Alternatively the Lo-Fi delay can be used as a spot effect by switching it over into ‘dry’ mode, where the delay only kicks in when holding the splash button.
The Spring Reverb II will probably sit on the end of your pedal chain and features three really nice reverb algorithms; Echoverb (based on the 90s Princeton PT2399 Echo), Studio – a classic clean studio reverb, and Tank – a 70s electromechanical reverb.
It also includes a mod function which introduces a subtle vibrato and rototrem modulation.

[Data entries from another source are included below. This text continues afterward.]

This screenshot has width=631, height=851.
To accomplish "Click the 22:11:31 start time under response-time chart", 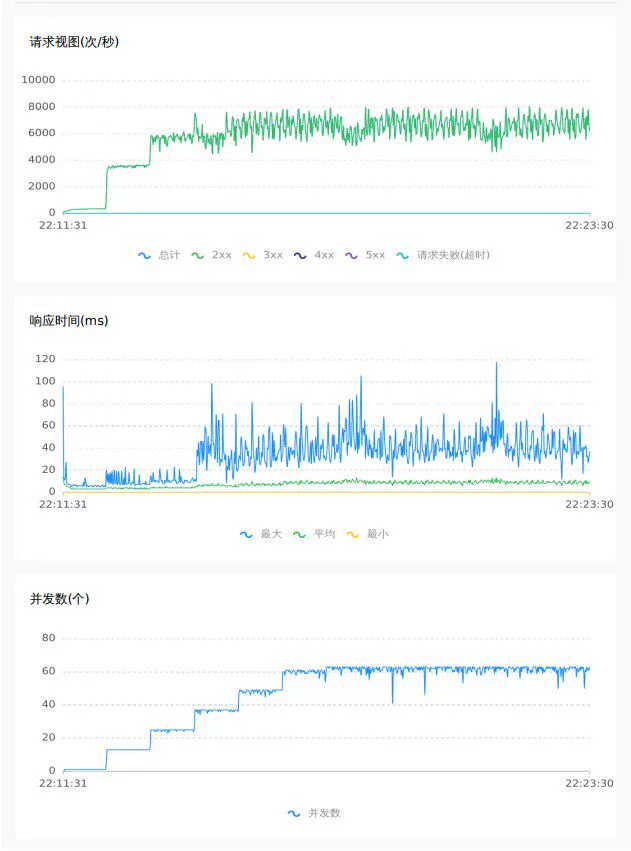I will [x=63, y=505].
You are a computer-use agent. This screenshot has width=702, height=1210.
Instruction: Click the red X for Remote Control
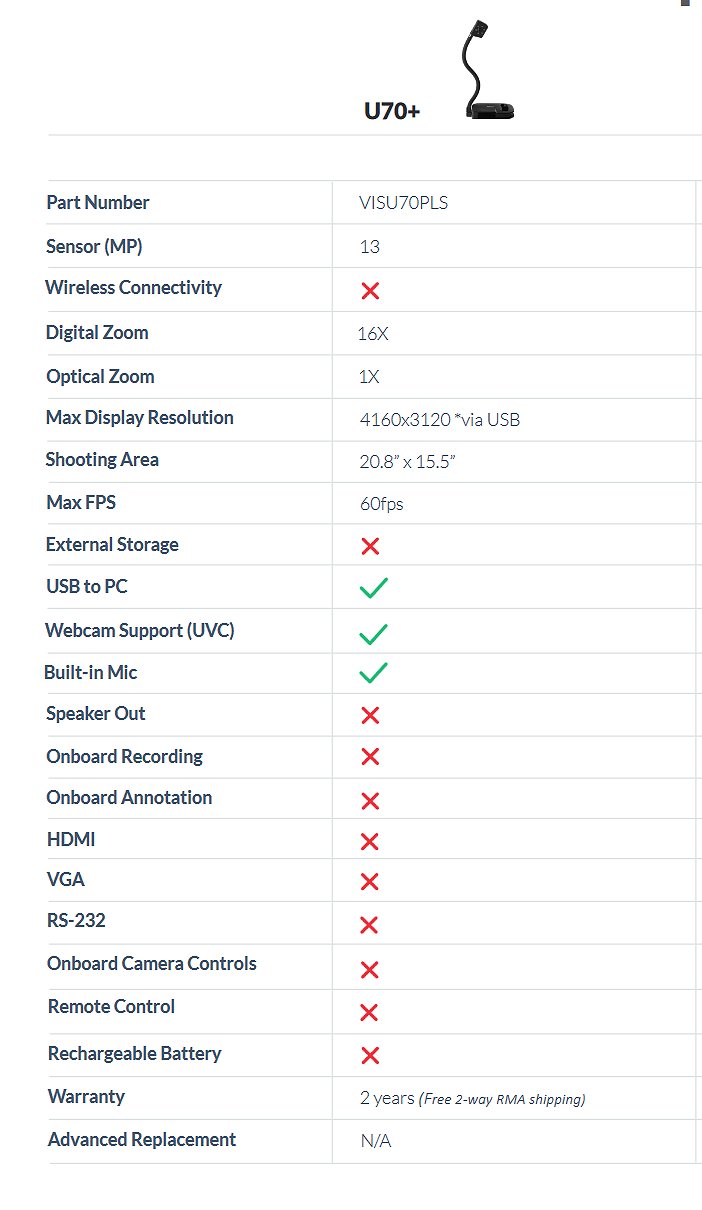pos(369,1013)
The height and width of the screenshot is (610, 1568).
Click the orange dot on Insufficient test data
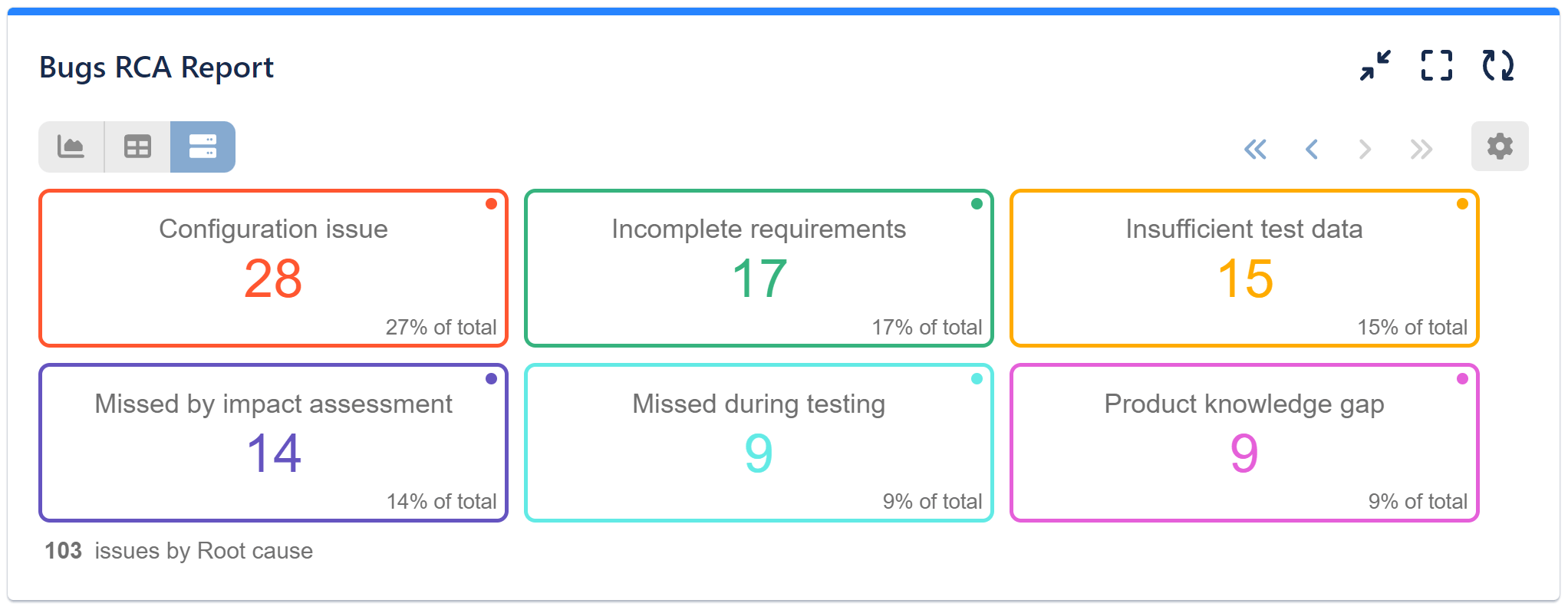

A second layer of controls allows you to fine tune your reverb, modulation and boost settings. These controls involve a little bit of menu diving but don’t panic, you’re not going to be adjusting these on the fly, you’ll most likely be finding your favourite sound and setting and forgetting. And let’s be real, who doesn’t love a bit of a menu dive to find some cool sounds.
You’ll also find a sneaky usb port on the side, so I think we’ll be seeing some additional algorithms to come, and a little birdy told us that you’ll even be able to make custom algorithm requests.
Don’t be scared off by the depth of these pedals, they all come with a really nicely designed and intuitive user guide, and trust me, you’ll be grateful you took the time to read it. There’s a whole heap of interesting sounds to discover.
If you’re a guitarist who’s interested in adding some unique, niche and eye-catching pedals to your rig, I reckon you should consider adding Colourtone to your list.
They’ll be a worthy addition whether you’re looking for some new additions to your live rig, or some fun new toys for the studio.
They come in at 469 AUD each for the Roundhouse and the Lo-Fi Delay and 312 AUD for the Spring Reverb II.